Heat the oil in a large pot over medium heat. Add the onion and cook, stirring occasionally, for about 5 minutes, until tender and translucent. Add the garlic and cook, stirring constantly, for 2 minutes.
1 tbsp coconut oil, 1 small white or yellow onion, 4 cloves garlic
Stir in the salt, curry powder, turmeric, cumin, red pepper flakes and cook 2-3 minutes, stirring often.
1 teaspoon salt, 1 tbsp curry powder, 2 tsp ground turmeric, 1 tsp ground cumin, 1/2 tsp red pepper flakes
Add the lentils, and quinoa, then stir in the broth. Bring to a boil over high heat, then lower the heat, cover, and simmer for 25 minutes. If the curry is very thick, you can add 1⁄2 cup (120 ml) water to thin it slightly.
1 cup dried green or brown lentils, 3/4 cup quinoa, rinsed, 4 cups low-sodium vegetable broth
Add the greens, cover, and cook for 5 minutes, letting the greens steam on top of the curry.
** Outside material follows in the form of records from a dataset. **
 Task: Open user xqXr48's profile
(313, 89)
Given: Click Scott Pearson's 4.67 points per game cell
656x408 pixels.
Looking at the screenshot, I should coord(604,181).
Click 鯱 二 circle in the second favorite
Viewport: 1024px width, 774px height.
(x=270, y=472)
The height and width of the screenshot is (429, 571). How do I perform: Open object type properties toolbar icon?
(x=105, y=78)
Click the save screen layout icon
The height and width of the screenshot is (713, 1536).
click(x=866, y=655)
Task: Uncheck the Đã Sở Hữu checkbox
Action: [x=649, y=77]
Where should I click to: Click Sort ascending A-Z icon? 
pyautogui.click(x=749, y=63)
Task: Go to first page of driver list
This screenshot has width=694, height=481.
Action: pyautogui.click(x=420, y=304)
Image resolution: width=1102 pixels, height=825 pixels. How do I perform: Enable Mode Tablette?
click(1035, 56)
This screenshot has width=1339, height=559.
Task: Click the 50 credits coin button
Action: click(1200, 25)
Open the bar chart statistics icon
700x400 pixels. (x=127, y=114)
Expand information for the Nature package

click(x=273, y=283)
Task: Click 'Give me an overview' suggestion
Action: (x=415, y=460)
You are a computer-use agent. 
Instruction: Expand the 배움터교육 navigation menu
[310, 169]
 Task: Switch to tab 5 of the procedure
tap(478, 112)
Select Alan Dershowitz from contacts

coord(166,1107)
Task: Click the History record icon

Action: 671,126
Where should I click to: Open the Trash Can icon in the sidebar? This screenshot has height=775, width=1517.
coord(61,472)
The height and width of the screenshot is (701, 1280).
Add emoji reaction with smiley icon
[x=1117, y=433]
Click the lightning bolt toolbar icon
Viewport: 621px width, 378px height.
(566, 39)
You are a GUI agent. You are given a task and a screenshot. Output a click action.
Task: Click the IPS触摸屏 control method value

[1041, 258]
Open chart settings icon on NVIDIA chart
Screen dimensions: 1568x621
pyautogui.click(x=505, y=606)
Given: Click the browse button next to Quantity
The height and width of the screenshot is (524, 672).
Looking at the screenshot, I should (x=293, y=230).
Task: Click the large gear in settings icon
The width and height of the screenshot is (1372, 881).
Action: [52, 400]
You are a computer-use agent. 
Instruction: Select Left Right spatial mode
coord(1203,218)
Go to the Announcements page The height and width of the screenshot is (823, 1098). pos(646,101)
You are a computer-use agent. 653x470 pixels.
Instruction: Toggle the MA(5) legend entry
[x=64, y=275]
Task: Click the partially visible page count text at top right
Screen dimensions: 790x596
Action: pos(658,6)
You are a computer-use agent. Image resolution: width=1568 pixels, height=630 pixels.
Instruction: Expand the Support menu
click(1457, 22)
4 to 5 cups firmly packed, chopped spinach or kale
Stir in the greens, then the coconut milk and lime juice. Season with black pepper, then taste and adjust the seasonings if desired.
1 cup full-fat coconut milk, 2 tbsp freshly squeezed lime juice
Serve right away, with any additional toppings you like, such as toasted cashews, fresh cilantro and lime.